◆ Source ◆
We lived too close to the schools for a bus but it was still a long walk. I remember always rushing home from school to turn into "Dark Shadows" the odd afternoon soap opera, that started out in black and white, and also was done live. My mother who wasn't a tv junkie like me also was into this show, and I'll never forget the day during a serious conversation (of course) and it is a live show, Barnabus spit on Quentin's (David Selby).. they both could barely keep from laughing to get though their serious scene. ahh those were the days!
Paul Linn was so damned funny, he died way too young. I remember the great daytime game shows on too, like Password, Dating Game, 10,000 Pyramid. It's cool that we have game show tv stations that play all those old shows.
The Dick Van Dyke Show, The Avengers.. I used to fantasize I was one of the Avengers lol. "I Dream of Jeannie".. my father loved Perry Mason, Jackie Gleason, and Hogan's Heroes.. oh and he would laugh his ass off at McHale's Navy!.

◆ Supplied information ◆
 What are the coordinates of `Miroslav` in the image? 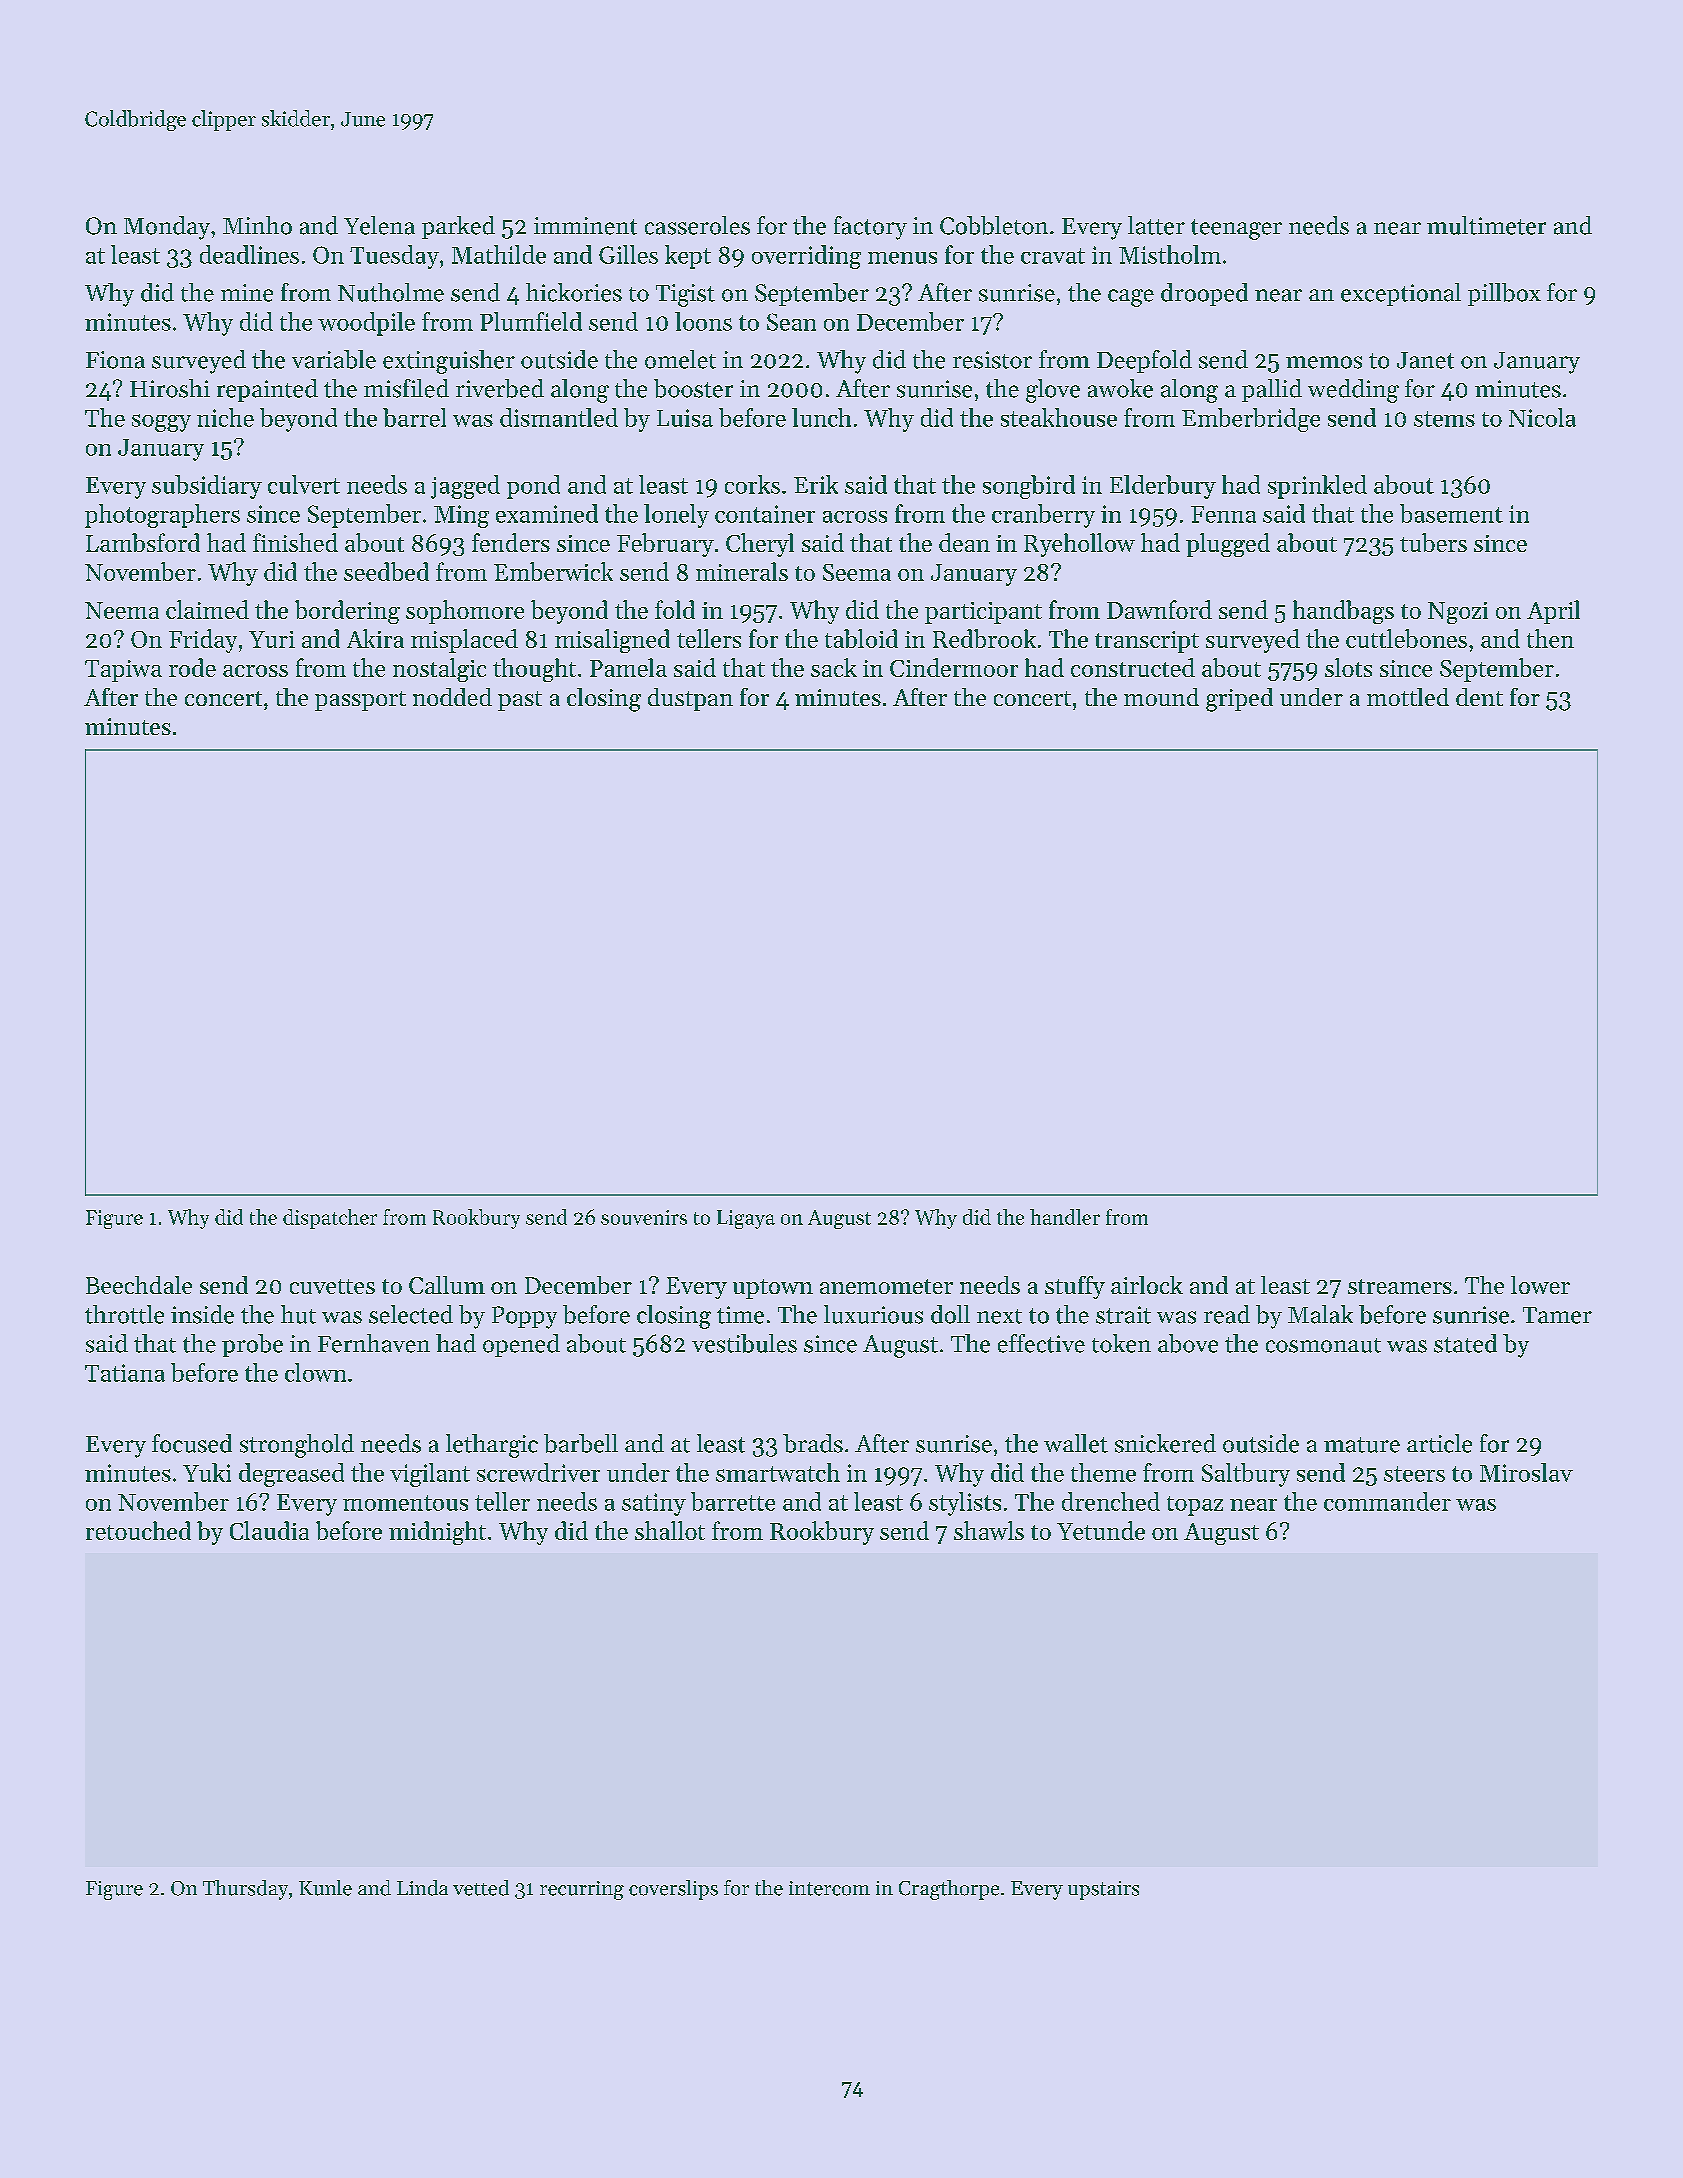 It's located at (1526, 1472).
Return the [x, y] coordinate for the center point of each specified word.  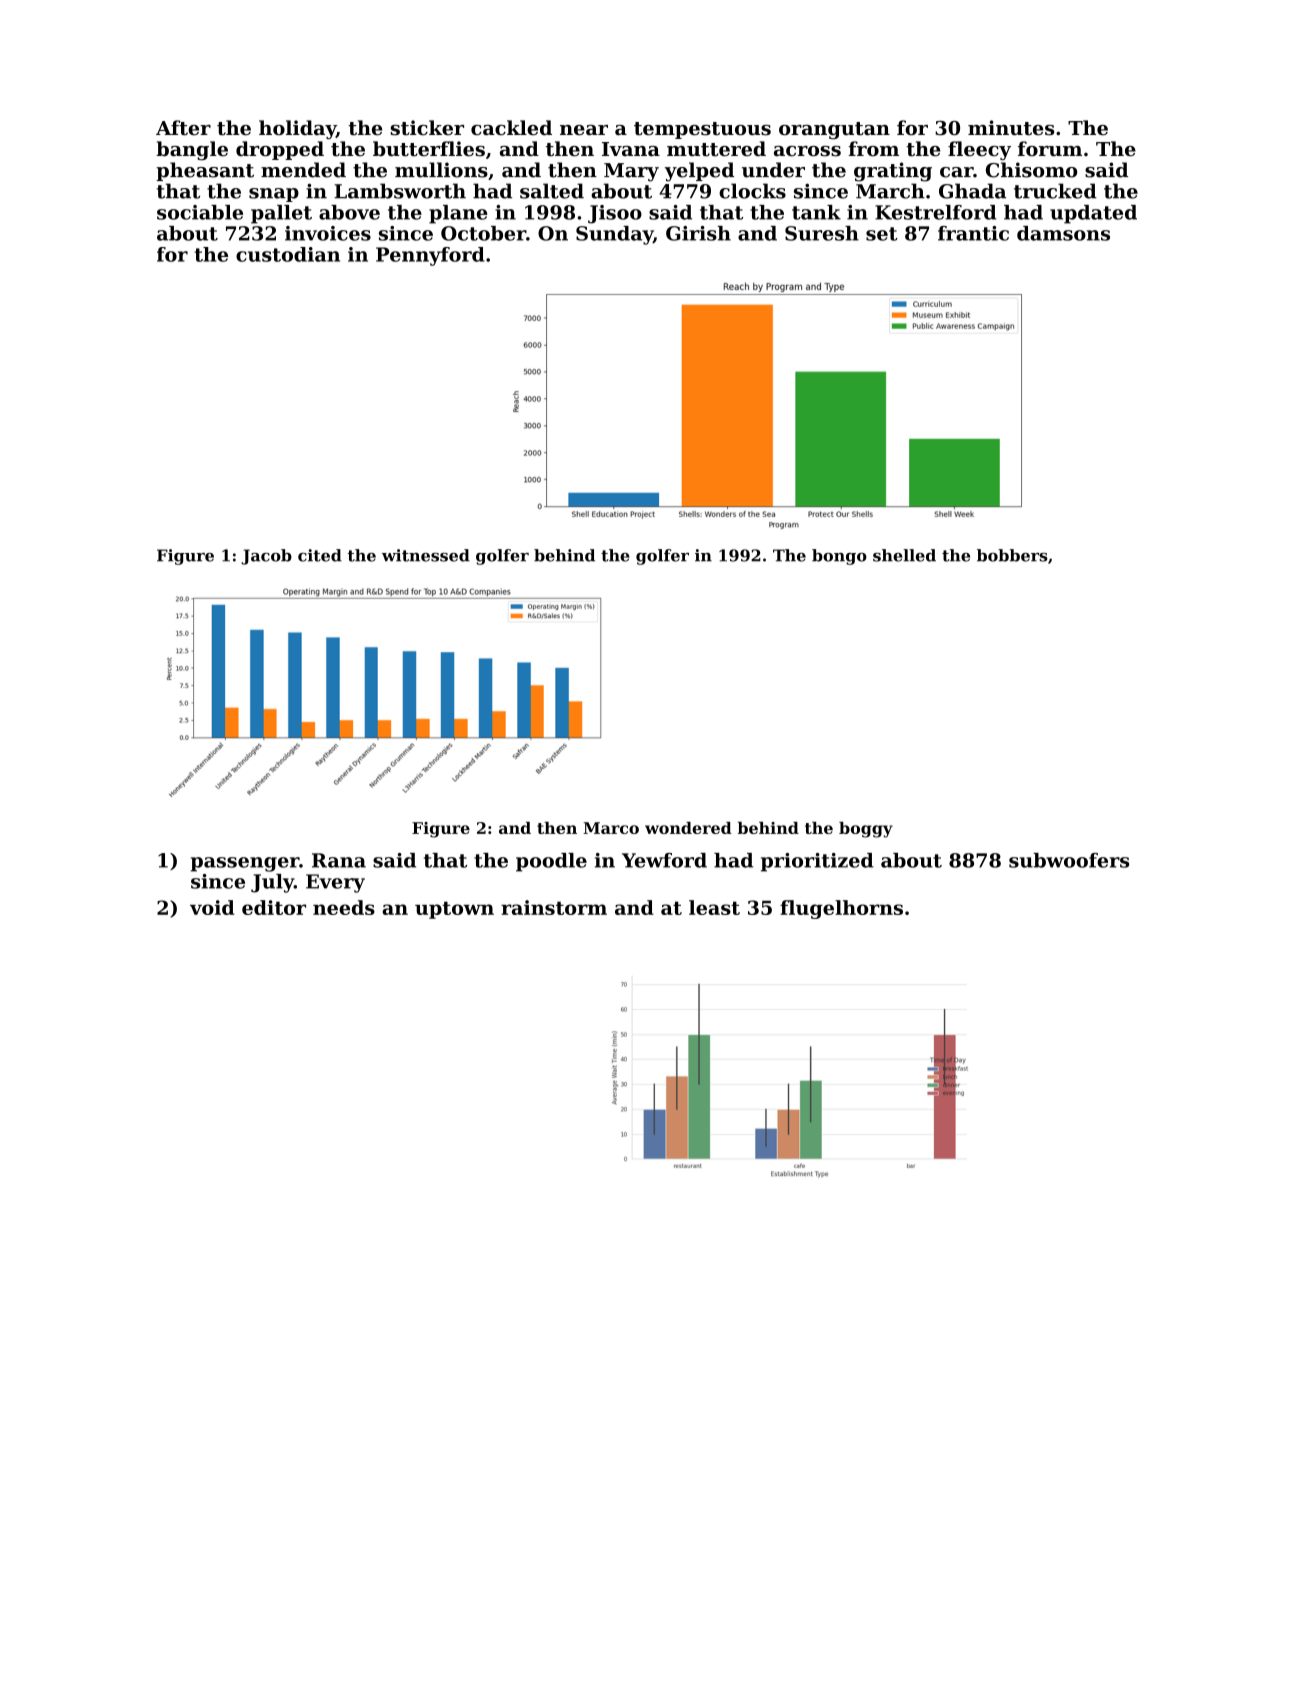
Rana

◆ Aim of the task ◆
Could you carry on the memories of old TV shows past their last sentence with a few more lines?

◆ In response ◆
The furthest back show I can remember is "The Real McCoys". In black and white of course. Richard Crenna played "Luke" and I had a crush on him when I was too young to even know what a crush was!.. and Walter Brennan played the grandpa on that show.
Ok now you're bringing back lots of memories and I have stuff to do.. My Friend Flicka, Sugarfoot, The Rifleman, Wagon Train, Cheyenne, Loredo...
I also knew about Nesmith's mom inventing Liguid Paper. I guess it's good she made her millions before the computer age!
thanks for the memories..
Posted by: BJ | October 23, 2007 at 03:29 PM
great stuff
Posted by: Middleman | November 11, 2007 at 06:38 PM
loved the post !! its the stuff that makes The Blog great. a side note on the Tetragramaton / Track Records footsie thing..... Two Virgins was handled in the UK for Apple by Track. EMI agreed to press the record, but refused to distribute it.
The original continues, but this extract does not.